-- INSTRUCTIONS TO FOLLOW --
Copy each of the records below word for word, line by line.
━━━━━━━━━━━━━━━━
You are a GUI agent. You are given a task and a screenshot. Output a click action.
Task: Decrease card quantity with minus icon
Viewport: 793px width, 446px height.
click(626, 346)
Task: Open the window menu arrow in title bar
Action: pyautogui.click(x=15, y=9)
━━━━━━━━━━━━━━━━
-- OUTPUT FOR THIS TASK --
You are a GUI agent. You are given a task and a screenshot. Output a click action.
Task: Decrease card quantity with minus icon
Viewport: 793px width, 446px height.
click(626, 346)
Task: Open the window menu arrow in title bar
Action: pyautogui.click(x=15, y=9)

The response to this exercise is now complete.